If Silicon Valley is the beast, then TED is its belly. And on Monday, I entered it. The technology conference that has become a global media phenomenon with its short, punchy TED Talks that promote “Ideas Worth Spreading” is the closest thing that Silicon Valley has to a safe space.

A safe space that was breached last week. A breach that I was not just there to witness, but that I actively participated in. I can’t claim either credit or responsibility – I didn’t invite myself to the conference, held annually in Vancouver, or programme my talk in a session called “Truth”. But I did take the reporting that we have been publishing in the Observer over the past two and a half years, I did condense it into a 15-minute talk, and I did deliver it on the TED main stage directly to the people I described as “the Gods of Silicon Valley: Mark Zuckerberg, Sheryl Sandberg, Larry Page, Sergey Brin and Jack Dorsey”. The founders of Facebook and Google – who were sponsoring the conference – and the co-founder of Twitter – who was speaking at it.

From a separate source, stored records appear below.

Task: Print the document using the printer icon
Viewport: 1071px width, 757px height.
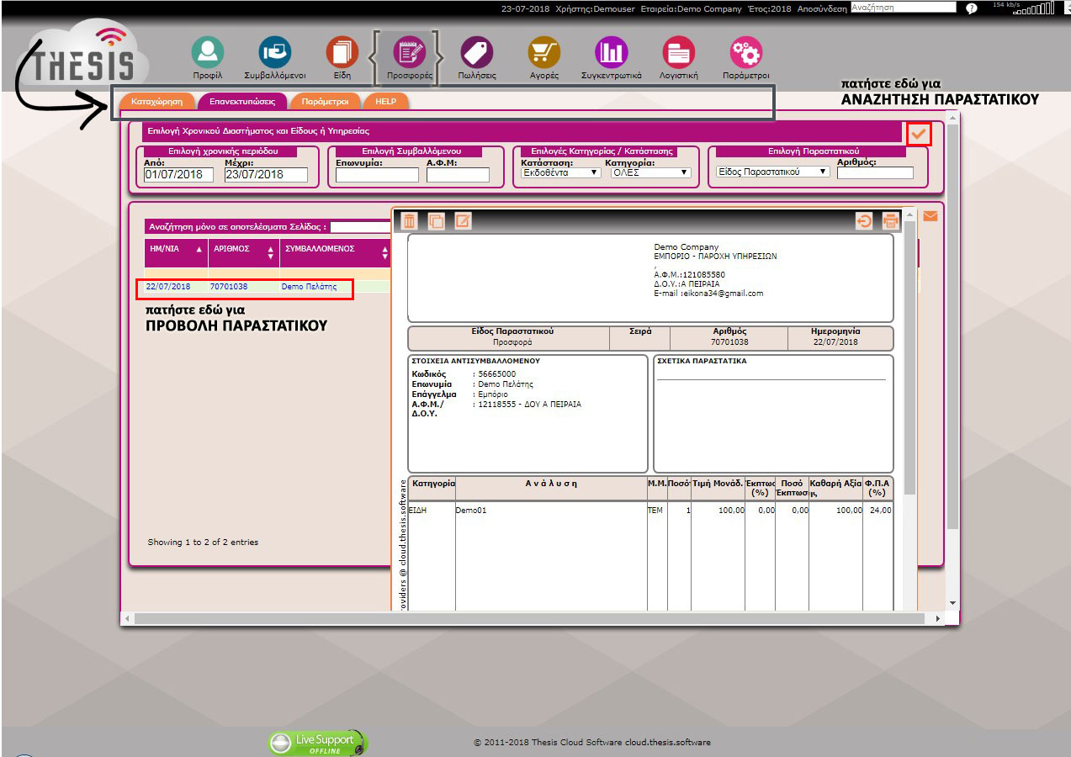Action: point(890,221)
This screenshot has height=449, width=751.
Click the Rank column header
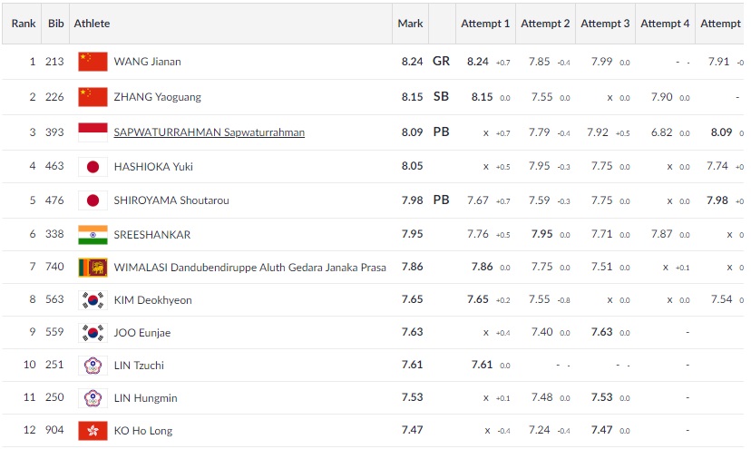click(x=24, y=24)
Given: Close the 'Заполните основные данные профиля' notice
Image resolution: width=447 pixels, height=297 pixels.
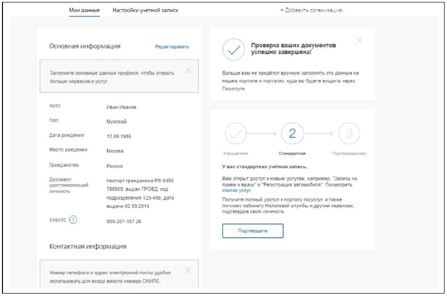Looking at the screenshot, I should [x=188, y=70].
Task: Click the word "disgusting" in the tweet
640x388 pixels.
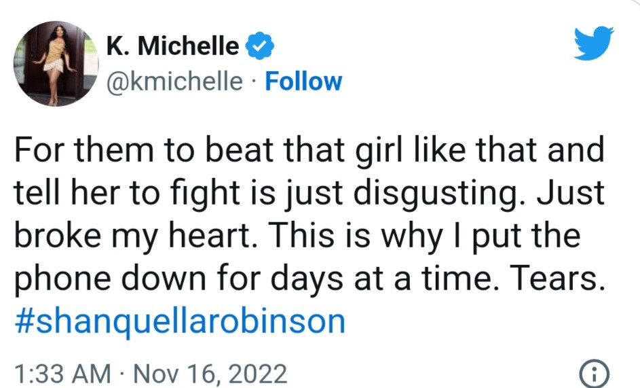Action: (x=449, y=194)
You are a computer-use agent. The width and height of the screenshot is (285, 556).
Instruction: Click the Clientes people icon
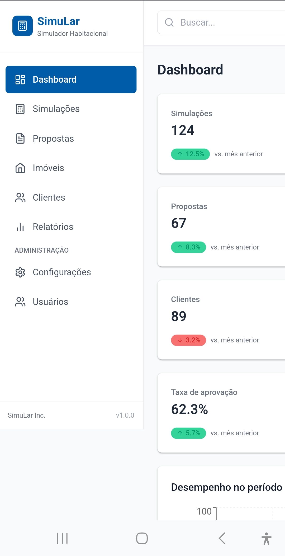pyautogui.click(x=20, y=197)
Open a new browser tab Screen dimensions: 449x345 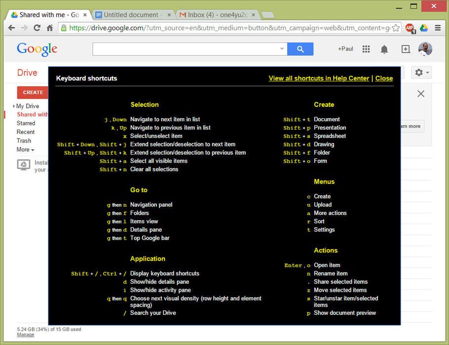pyautogui.click(x=267, y=15)
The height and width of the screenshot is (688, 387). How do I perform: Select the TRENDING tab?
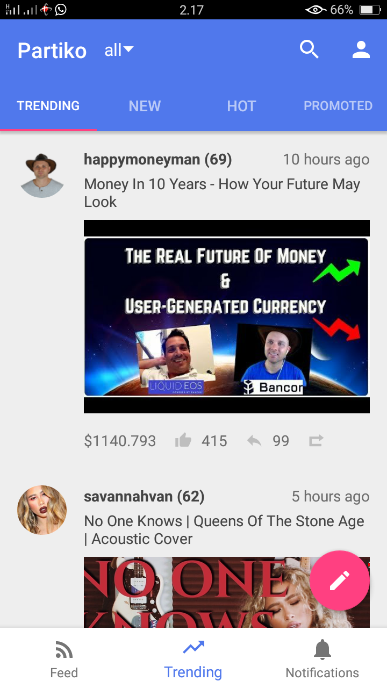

I did tell them that they had facilitated multiple crimes in the EU referendum. That as things stood, I didn’t think it was possible to have free and fair elections ever again. That liberal democracy was broken. And they had broke it.

It was only later that I began to realise quite what TED had done: how, in this setting, with this crowd, it had committed the equivalent of inviting the fox into the henhouse. And I was the fox. Or as one attendee put it: “You came into their temple,” he said. “And shat on their altar.”

I did. Not least, I discovered, because I named them. Because nobody had told me not to. And so I called them out, in a room that included their peers, mentors, employees, friends and investors.

A room that fell silent when I ended and then erupted in whoops and cheers. “It’s what we’re all thinking,” one person told me. “But it’s been the thing that nobody had actually said.”

Because it isn’t an exaggeration to say that TED is the holy temple of tech. In the early days, it was where the new miracles of technology were first unveiled – the Apple Macintosh and the CD-Rom – and in recent years it’s become the place that has most clearly articulated the Silicon Valley gospel. For many, including myself, TED was how they discovered the excitement and possibilities of technology. A brand of tech utopianism that, even as the world has darkened, TED has found hard to give up.

But now it has. Or at least it’s sent up a flare. A bold, impossible-to-miss stroke by its high priest, Chris Anderson, a thoughtful Brit who bought TED when it was in its first incarnation – a secretive Californian conference for the masters of the universe – and made it a multi-million-dollar media organisation.

Anderson hadn’t just invited me in, he put me front and centre, in the first session, unavoidable, even – maybe especially – for his sponsors.

In the simulcast lounge where conference attendees – who pay between $10,000 and $250,000 a ticket – lounge on soft seating and watch on screens, was Sergey Brin, Google’s co-founder. “I saw his eyes flicker when you said his name,” one person told me. “As if he was checking if anybody was looking.”

In the theatre, senior executives of Facebook had been “warned” beforehand. And within minutes of stepping off stage, I was told that its press team had already lodged an official complaint. In fairness, what multi-billion dollar corporation with armies of PRs, lawyers and crisis teams, not to mention, embarrassingly, our former deputy prime minister, Nick Clegg, wouldn’t want to push back on the charge that it has broken democracy?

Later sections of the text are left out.